◆ Objectif ◆
Compte les lignes du matériel ci-dessous qui contiennent la chaîne "green". Donne seulement ce nombre.
==========
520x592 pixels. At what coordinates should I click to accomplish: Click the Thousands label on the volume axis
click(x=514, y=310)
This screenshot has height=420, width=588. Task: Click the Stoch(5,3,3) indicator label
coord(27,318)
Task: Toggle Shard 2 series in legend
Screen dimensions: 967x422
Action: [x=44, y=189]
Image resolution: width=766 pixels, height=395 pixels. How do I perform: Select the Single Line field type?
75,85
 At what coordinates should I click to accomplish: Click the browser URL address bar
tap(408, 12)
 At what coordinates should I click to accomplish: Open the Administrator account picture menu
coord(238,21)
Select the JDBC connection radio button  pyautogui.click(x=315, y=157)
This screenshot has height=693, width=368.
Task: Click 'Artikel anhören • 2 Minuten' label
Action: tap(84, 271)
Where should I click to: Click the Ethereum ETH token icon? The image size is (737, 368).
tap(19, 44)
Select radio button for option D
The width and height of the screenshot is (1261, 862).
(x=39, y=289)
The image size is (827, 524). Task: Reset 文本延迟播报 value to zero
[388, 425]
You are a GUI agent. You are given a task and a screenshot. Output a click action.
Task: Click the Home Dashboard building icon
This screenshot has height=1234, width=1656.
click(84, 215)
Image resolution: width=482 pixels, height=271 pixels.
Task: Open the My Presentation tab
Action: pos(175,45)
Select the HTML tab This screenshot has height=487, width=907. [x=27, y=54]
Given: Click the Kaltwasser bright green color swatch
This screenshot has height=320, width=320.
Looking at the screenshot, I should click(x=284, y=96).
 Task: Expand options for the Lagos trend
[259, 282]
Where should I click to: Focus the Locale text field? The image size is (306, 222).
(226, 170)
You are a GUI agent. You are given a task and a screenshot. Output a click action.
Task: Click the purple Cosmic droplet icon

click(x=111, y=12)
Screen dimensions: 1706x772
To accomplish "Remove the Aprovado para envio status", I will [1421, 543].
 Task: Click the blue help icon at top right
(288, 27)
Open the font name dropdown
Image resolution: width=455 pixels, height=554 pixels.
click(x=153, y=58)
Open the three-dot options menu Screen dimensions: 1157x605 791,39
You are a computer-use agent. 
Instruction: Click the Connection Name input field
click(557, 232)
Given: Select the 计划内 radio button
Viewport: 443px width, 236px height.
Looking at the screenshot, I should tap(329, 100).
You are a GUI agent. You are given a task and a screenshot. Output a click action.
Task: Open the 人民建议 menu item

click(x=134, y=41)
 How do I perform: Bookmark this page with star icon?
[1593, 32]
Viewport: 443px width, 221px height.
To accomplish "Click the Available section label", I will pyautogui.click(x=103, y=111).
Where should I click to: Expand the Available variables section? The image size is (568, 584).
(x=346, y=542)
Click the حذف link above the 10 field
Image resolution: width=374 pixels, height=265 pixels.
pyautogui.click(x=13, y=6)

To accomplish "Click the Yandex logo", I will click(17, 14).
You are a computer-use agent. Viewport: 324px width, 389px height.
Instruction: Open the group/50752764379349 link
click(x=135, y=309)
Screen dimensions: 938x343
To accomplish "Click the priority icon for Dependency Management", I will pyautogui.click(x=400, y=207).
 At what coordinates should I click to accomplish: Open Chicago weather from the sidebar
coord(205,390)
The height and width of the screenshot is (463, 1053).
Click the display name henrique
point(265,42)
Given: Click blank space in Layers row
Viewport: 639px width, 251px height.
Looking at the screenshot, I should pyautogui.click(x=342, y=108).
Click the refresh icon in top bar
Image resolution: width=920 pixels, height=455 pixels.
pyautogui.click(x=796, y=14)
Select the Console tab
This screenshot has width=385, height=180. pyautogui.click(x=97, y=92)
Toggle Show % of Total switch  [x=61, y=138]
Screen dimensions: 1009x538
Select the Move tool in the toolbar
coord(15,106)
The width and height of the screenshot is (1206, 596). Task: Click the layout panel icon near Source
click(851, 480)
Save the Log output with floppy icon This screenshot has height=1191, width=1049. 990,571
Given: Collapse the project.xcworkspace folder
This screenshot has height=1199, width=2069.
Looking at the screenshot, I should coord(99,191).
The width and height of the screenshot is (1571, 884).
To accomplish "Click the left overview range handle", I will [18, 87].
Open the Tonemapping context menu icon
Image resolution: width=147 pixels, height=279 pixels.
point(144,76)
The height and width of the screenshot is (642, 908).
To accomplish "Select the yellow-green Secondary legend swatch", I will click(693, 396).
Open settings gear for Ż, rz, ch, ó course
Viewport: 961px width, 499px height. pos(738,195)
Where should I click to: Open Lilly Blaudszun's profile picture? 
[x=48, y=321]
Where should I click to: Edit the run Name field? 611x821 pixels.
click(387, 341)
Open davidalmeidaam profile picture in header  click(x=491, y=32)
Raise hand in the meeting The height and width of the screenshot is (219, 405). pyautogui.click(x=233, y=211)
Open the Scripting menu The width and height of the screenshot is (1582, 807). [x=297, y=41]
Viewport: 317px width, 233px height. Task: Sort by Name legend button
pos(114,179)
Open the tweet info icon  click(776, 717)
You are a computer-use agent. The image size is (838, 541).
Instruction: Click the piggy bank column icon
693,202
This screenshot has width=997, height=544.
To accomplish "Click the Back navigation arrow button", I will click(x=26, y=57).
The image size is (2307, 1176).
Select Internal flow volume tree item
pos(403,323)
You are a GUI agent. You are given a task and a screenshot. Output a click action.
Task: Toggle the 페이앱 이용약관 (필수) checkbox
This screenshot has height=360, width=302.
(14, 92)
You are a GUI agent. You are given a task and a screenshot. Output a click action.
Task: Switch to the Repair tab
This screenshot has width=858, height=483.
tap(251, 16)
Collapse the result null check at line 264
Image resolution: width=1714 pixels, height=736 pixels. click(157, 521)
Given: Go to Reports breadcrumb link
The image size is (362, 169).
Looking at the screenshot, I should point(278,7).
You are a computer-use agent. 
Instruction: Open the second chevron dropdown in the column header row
==========
◆ Résultat ◆
2